◆ **Task details**
Please copy out the listing below line for line, changing nothing.

(Dataset excerpt)
+ + +

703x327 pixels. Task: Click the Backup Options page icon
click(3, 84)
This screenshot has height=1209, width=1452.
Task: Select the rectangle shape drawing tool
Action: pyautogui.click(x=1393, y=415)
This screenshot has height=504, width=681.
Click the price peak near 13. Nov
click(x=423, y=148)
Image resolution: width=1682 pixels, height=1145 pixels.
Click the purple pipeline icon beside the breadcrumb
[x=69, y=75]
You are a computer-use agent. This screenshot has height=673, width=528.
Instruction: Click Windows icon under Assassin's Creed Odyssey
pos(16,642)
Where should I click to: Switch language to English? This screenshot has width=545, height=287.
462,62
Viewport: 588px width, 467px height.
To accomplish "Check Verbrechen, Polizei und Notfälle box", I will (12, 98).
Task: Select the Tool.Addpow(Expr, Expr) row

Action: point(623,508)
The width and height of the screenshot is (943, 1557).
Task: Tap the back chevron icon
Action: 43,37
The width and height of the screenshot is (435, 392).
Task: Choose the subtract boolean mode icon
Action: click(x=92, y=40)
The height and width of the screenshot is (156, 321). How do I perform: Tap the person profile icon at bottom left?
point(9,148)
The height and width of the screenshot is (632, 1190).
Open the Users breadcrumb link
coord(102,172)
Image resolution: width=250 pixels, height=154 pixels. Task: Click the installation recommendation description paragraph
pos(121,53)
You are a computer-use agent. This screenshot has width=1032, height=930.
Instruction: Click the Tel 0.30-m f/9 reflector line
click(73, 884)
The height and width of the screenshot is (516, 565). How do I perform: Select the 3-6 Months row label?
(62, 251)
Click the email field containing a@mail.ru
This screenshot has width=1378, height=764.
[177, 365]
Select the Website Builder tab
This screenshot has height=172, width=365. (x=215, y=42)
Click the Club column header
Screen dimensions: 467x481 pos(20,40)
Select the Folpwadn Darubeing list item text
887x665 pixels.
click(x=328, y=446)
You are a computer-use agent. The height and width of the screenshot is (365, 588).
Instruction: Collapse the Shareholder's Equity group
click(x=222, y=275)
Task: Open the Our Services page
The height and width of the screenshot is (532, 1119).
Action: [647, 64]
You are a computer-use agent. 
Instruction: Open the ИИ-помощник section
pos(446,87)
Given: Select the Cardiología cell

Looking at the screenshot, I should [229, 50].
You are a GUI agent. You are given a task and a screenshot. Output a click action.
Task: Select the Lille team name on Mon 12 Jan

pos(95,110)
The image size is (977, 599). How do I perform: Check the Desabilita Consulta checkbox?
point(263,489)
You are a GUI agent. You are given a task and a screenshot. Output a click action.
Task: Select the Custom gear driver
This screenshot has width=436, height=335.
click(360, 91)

+ + +

◆ **Final answer**
703x327 pixels. Task: Click the Backup Options page icon
click(3, 84)
This screenshot has height=1209, width=1452.
Task: Select the rectangle shape drawing tool
Action: pyautogui.click(x=1393, y=415)
This screenshot has height=504, width=681.
Click the price peak near 13. Nov
click(x=423, y=148)
Image resolution: width=1682 pixels, height=1145 pixels.
Click the purple pipeline icon beside the breadcrumb
[x=69, y=75]
You are a computer-use agent. This screenshot has height=673, width=528.
Instruction: Click Windows icon under Assassin's Creed Odyssey
pos(16,642)
Where should I click to: Switch language to English? This screenshot has width=545, height=287.
462,62
Viewport: 588px width, 467px height.
To accomplish "Check Verbrechen, Polizei und Notfälle box", I will (12, 98).
Task: Select the Tool.Addpow(Expr, Expr) row

Action: point(623,508)
The width and height of the screenshot is (943, 1557).
Task: Tap the back chevron icon
Action: 43,37
The width and height of the screenshot is (435, 392).
Task: Choose the subtract boolean mode icon
Action: click(x=92, y=40)
The height and width of the screenshot is (156, 321). How do I perform: Tap the person profile icon at bottom left?
point(9,148)
The height and width of the screenshot is (632, 1190).
Open the Users breadcrumb link
coord(102,172)
Image resolution: width=250 pixels, height=154 pixels. Task: Click the installation recommendation description paragraph
pos(121,53)
You are a computer-use agent. This screenshot has width=1032, height=930.
Instruction: Click the Tel 0.30-m f/9 reflector line
click(73, 884)
The height and width of the screenshot is (516, 565). How do I perform: Select the 3-6 Months row label?
(62, 251)
Click the email field containing a@mail.ru
This screenshot has width=1378, height=764.
[177, 365]
Select the Website Builder tab
This screenshot has height=172, width=365. (x=215, y=42)
Click the Club column header
Screen dimensions: 467x481 pos(20,40)
Select the Folpwadn Darubeing list item text
887x665 pixels.
click(x=328, y=446)
You are a computer-use agent. The height and width of the screenshot is (365, 588).
Instruction: Collapse the Shareholder's Equity group
click(x=222, y=275)
Task: Open the Our Services page
The height and width of the screenshot is (532, 1119).
Action: [647, 64]
You are a computer-use agent. 
Instruction: Open the ИИ-помощник section
pos(446,87)
Given: Select the Cardiología cell

Looking at the screenshot, I should [229, 50].
You are a GUI agent. You are given a task and a screenshot. Output a click action.
Task: Select the Lille team name on Mon 12 Jan

pos(95,110)
The image size is (977, 599). How do I perform: Check the Desabilita Consulta checkbox?
point(263,489)
You are a GUI agent. You are given a task and a screenshot. Output a click action.
Task: Select the Custom gear driver
This screenshot has width=436, height=335.
click(360, 91)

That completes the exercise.